Sibelius irrte sich wieder: Die Tempobezeichnung war nämlich allegretto moderato und nicht allegretto quasi andantino.

Der Satz beginnt mit einer vierstimmigen Einleitung der Flöten und Fagotte. Der Eindruck ist ätherisch, als ob die Instrumente in der Leere tönten:

Die Streichinstrumente vervollständigen das Thema. Ein Teil der Musikwissenschaftler hält dieses für das Hauptthema.

Jetzt beginnt eine andauernde Metamorphose, während der nicht zum Anfangsthema zurückgekehrt wird, obwohl Reminiszenzen zu hören sind. Die aufsteigenden Motive der Streichinstrumente erinnern an den ersten Satz und führen uns in einen von Tönen verzauberten Wald und das auf eine Weise, die nahe daran ist, eine psychedelische Stimmung anzukündigen. In der Poco con moto Episode scheint die Figur der Streichinstrumente auch den Minimalismus der 60er Jahre zu antizipieren.

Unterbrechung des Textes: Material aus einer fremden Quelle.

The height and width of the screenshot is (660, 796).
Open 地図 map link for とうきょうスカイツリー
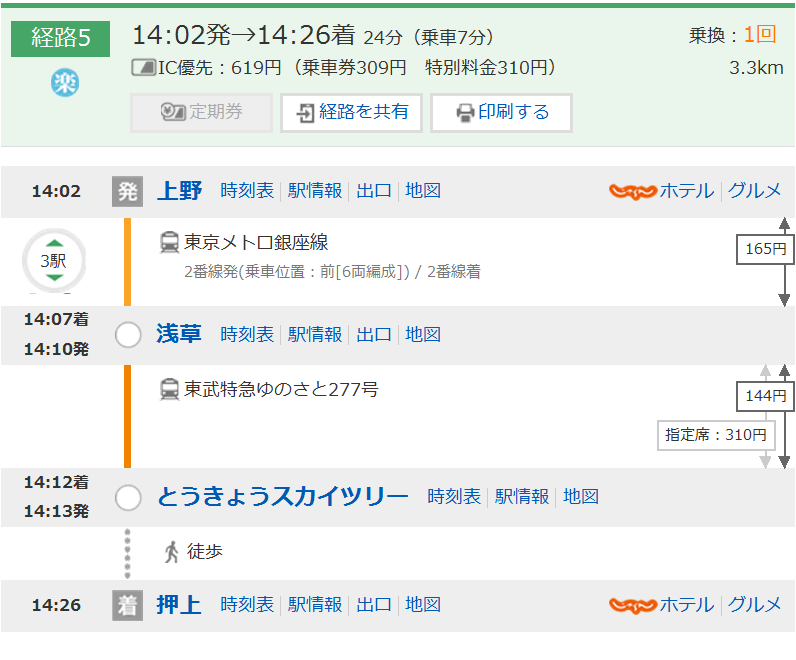[x=581, y=497]
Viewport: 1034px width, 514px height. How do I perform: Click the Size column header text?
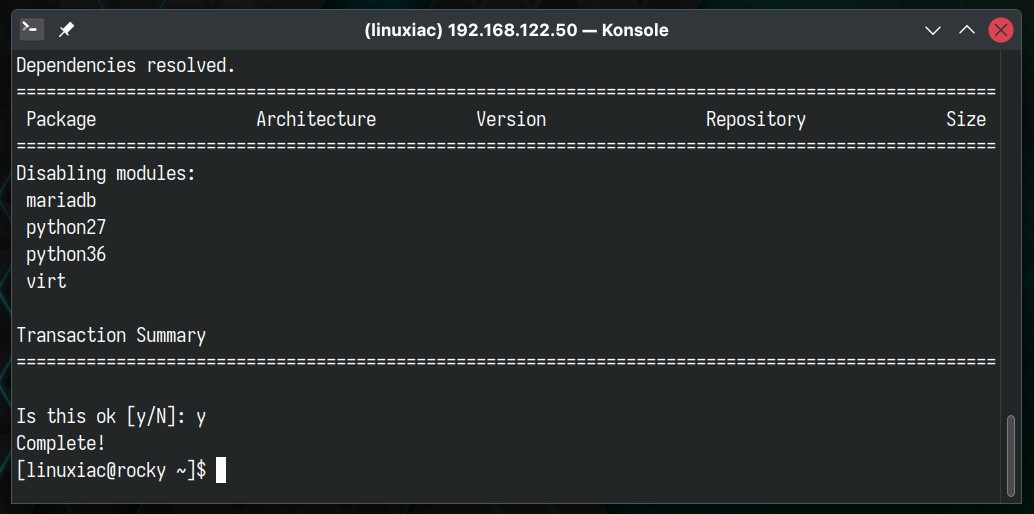pos(966,119)
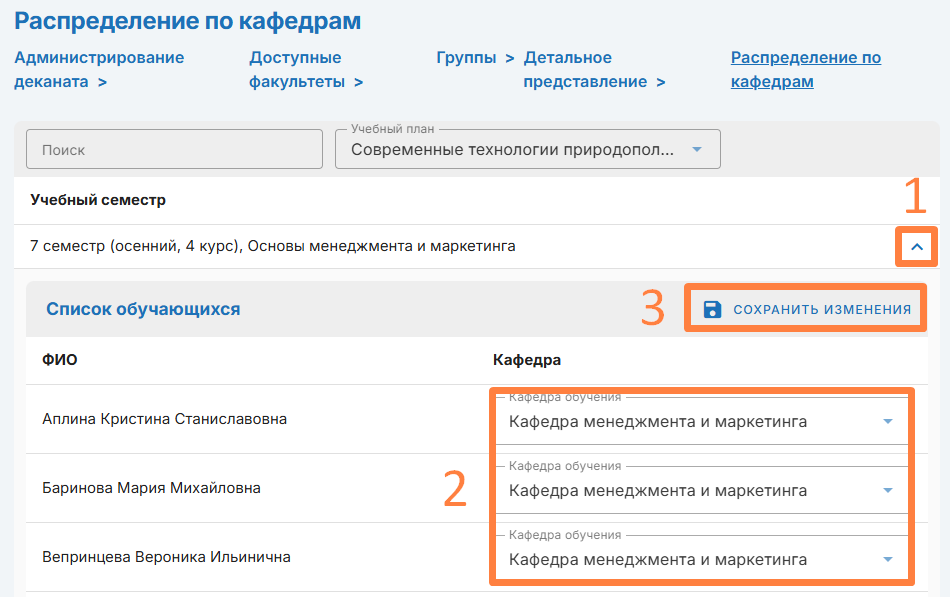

Die geheimnisvollen Figuren der Holzblasinstrumente erinnern wieder einmal an Vogelgesang – vielleicht in der Abenddämmerung. Genauso gut kann diese Musik als ein Meisterstück der Polyphonie analysiert werden, in dem dasselbe Motiv letztendlich zur selben Zeit in mehreren unterschiedlichen Dichten – zum Beispiel spärlicher mit Bassklarinetten, Harfe und Kontrabass vorkommt.

Der dritte Satz

Der dritte Satz (poco vivace) hat die Funktion eines Scherzo. Fängt der Satz mit Reiten an? Oder handelt es sich um Sibelius’ eigenartige Fassung von den „zerbrochenen Maschinen“ der 1920er Jahre, die man zum Beispiel in den rhythmischen Spielen von Prokofjew und des jungen Schostakowitsch hören kann.

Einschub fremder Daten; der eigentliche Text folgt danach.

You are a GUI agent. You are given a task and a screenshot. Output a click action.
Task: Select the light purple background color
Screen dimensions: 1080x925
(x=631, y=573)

Und bald wird der Hauptzyklus mit den Holzblasinstrumenten und mit der virtuosen Antwort der Streichinstrumente vorgestellt. Wenn die Symphonie Nr. 6 zuerst als Violinkonzert geplant war, dann müssen jetzt alle Violinisten ihr solistisches Können aufbieten.

Die Flöten führen schnell ein zweites Thema vor, danach kehrt der spannende Rhythmus des Anfangs reicher zurück, nach Ansicht einiger Musikwissenschaftler in der Funktion des Trios im Scherzo. Auf den Rhythmus wird thematisches Material gewebt, bis das Tempo des Hauptzyklus die Violinisten wieder zu meisterhaften Leistungen zwingt. Der Wechsel hält an, die Metamorphose geht weiter. Die Blechblasinstrumente führen den Satz entschieden zu Ende.

Der vierte Satz

Der vierte Satz beginnt mit einem Wechsel von Fragen und Antworten. Er wird oft zart lyrisch, in Kirchenstimmung gespielt. Die Aufführungsbezeichnung ist trotzdem forte und auch das Tempo ist das schnelle allegro molto. Vielleicht haben die feinfühligen Interpreten dennoch recht. Sibelius sagte später total widerspruchsvoll seinem Schwager, dem Dirigenten Jussi Jalas, dass allegro molto hier „nicht schnell, sondern friedlich poetisch“ bedeuten würde.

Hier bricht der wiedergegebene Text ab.